Start Data provided

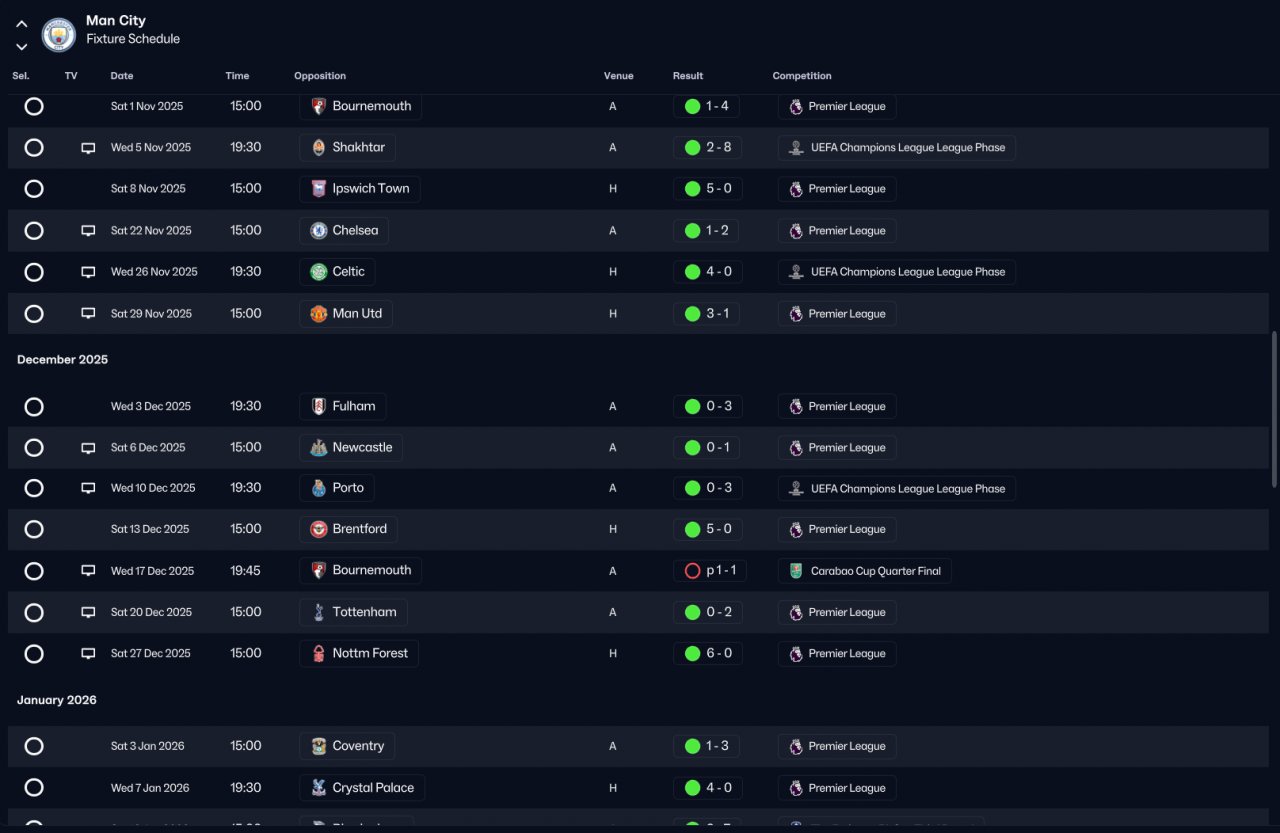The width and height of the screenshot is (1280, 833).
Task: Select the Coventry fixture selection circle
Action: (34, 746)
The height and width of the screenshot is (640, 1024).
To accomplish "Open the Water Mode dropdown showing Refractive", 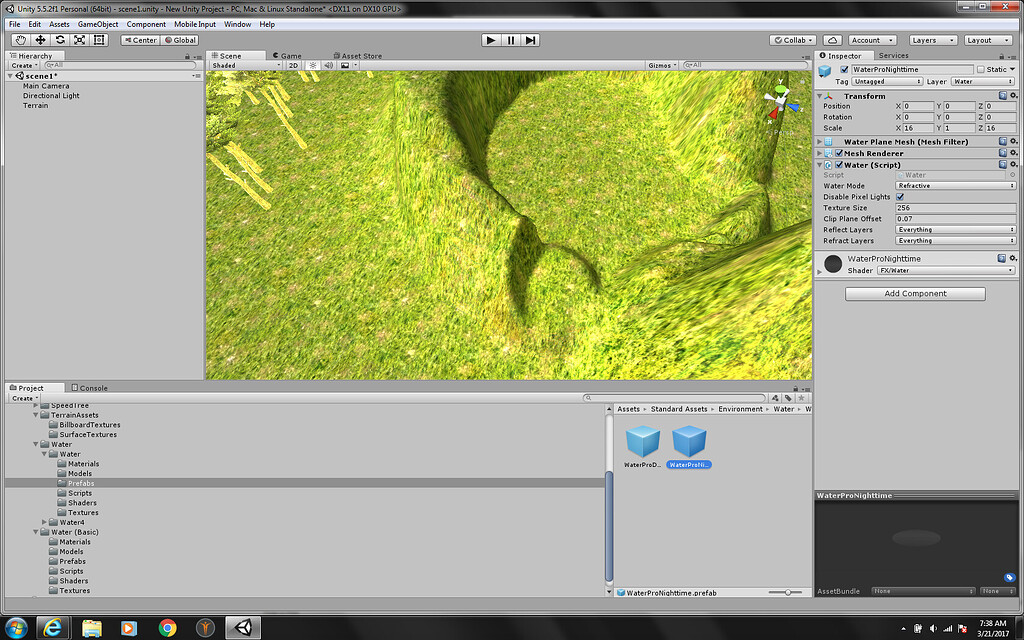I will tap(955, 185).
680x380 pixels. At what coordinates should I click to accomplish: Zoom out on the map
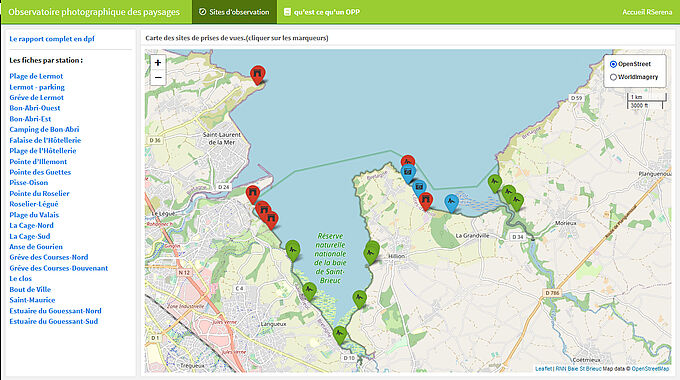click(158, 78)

End Data provided

> **The problem**: Copy the material from the line containing "680x380 pixels. At" through the end, replacing "Zoom out" with "Zoom in" and changing nothing else. Leave the pictures out.

> **Solved exercise**:
680x380 pixels. At what coordinates should I click to accomplish: Zoom in on the map
click(158, 78)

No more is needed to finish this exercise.